I respect Jaime Munguia. He took the GGG fight as a pup and the commission turned him down. He then took Sadam Ali on short notice and won. He’s a dog. But Munguia is very fortunate that he’s the WBO champion and he’s not at 160 over on DAZN or in the PBC at 154. If was in either he would be in BIG trouble. That’s just the truth.
Because I understand the business side, I believe the Canelo fight will get made sooner than later. You can’t leave an 8 figure payday on the table trying to develop a kid too much who’s already a champion. He’s struggling too much at this point.

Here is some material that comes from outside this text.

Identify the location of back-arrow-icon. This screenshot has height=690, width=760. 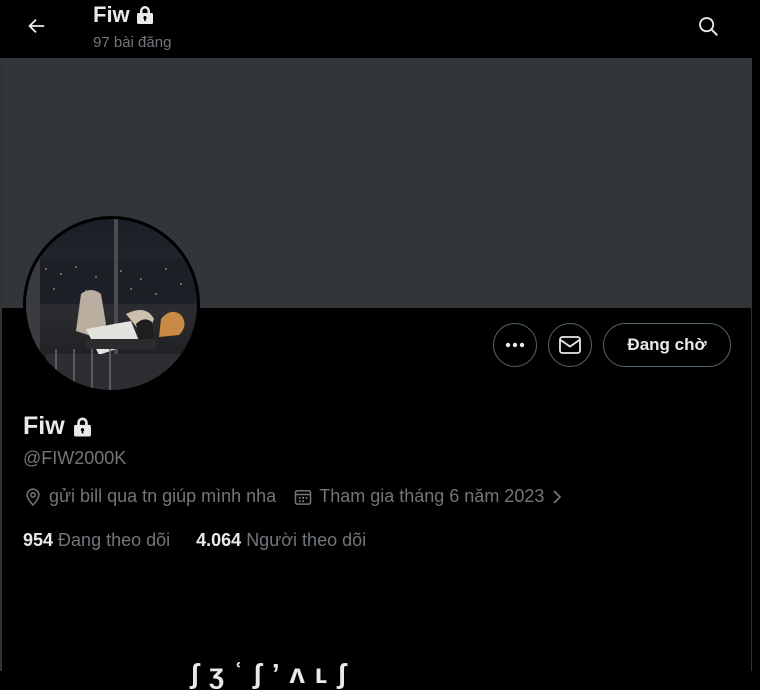
(36, 26).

People said Alexis Arguello always struggled against mobile outfighters but did he really struggle so much, considering he somehow always managed to win. People make too much out of his fights against Vilomar Fernandez. Similarly, is there some merit to people saying that Canelo struggles against mobile outfighters or are they reading too much into his only loss. Personally, I saw Mayweather win that fight with his hands and I saw Lara lose to Canelo because he fought that fight with his feet. People forget that a mobile outfighter also needs to throw punches in order to win and that is difficult to do if someone is moving all the time. Having said that, I do feel Canelo will struggle against Jacobs because he is not just taller and rangier but also significantly bigger than Canelo. Cutting off ring against someone who is strong enough to keep you honest with his jab is a whole different thing as opposed to doing it against a Lara or a Khan. I think that Canelo should fight Jacobs like Ward did Kovalev in the 2nd fight. Move around the ring like an outfighter and make Jacobs pursue him but when the time comes to exchange, turn into a pressure fighter. Why follow a bigger and stronger opponent around the ring. Make him come to you and the moment he gets close dig in the body shots. Knowing Jacobs mindset, he will take the bait and start coming towards Canelo instead of making it a chess match.

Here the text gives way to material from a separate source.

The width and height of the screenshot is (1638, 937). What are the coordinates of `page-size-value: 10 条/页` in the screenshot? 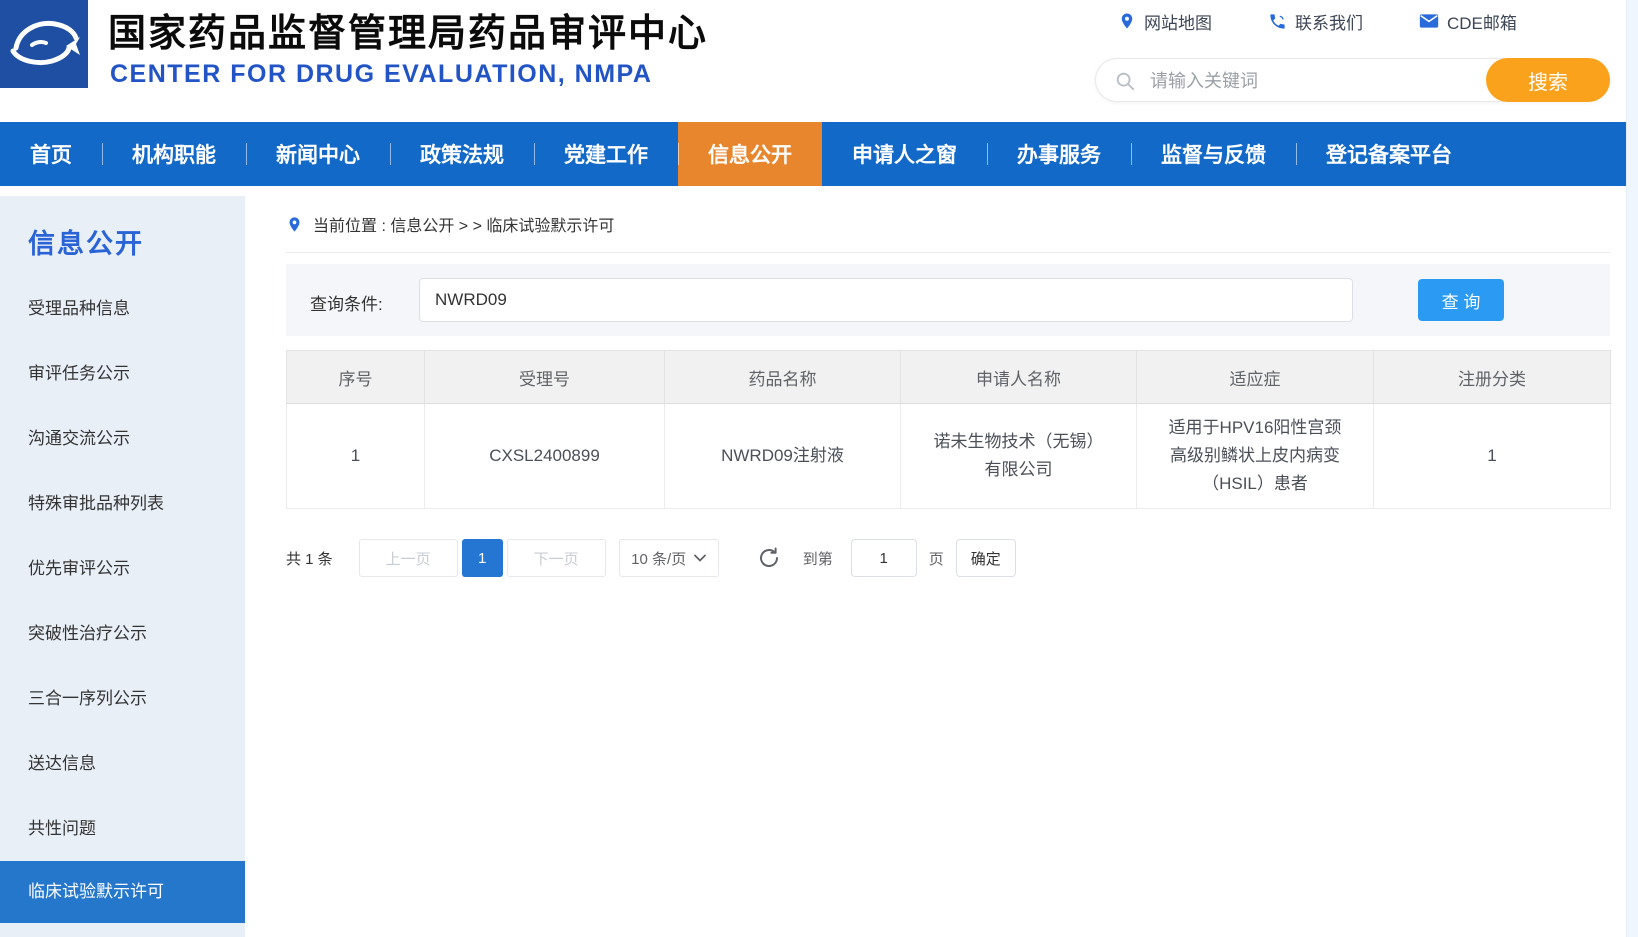 It's located at (659, 559).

What do you think should be there strategy? Both Canelo and Jacobs.
All the best to you and J-Rock. Will be rooting for you guys.
Bread’s Response: Arguello was terrific vs various styles. He handled Fernandez in the rematch after his Pryor loss.
No one likes an elite stick and mover. It’s just not easy to deal with. But I don’t consider Danny Jacobs a stick and move fighter. I consider him a hybrid fighter. He’s an athletic puncher, who can box and switch with solid fundamentals. Sometimes we aren’t detailed enough in describing a style.
Canelo is just so dam comfortable in the ring. He moves for 30 seconds at a time on the outskirts then he slides up on you with venom. He walks you down calm then he explodes with the best counter punching in the game.
Both Jacobs and Canelo are so well rounded that I don’t know what exact style they should fight. I can tell you what to look for but in a fight like this, you don’t know what will happen until they line up. For example Canelo may be better from the outside. We don’t know. Just because he’s shorter doesn’t mean he’s not a better outfighter. Look at Castillo vs Corrales. Castillo timed Chico from the outside and Corrales had more success in the midrange forcing exchanges.
I wouldn’t be surprised if Jacobs could out fight Canelo and Canelo could outbox Jacobs. We just have to see. I think this fight will come down to adjustments from the fighters and their corners. And to when they apply their gifts.
For example Oscar De La Hoya was a super talent but for all of the ATG or Greats, he seemed to do the wrong thing at the wrong time more often than not. De La Hoya tried to walk Mosley down in their 1st fight when he’s a better boxer. He over moved vs Tito and made it appear he lost when he really won. He flailed vs Floyd in a winnable fight when he could have stuck with his jab.
In this fight we have to see not only what Danny and Canelo will do but when they apply it. Remember it’s a 12 round fight and you can only lose 5 rounds. After that you get a draw or loss.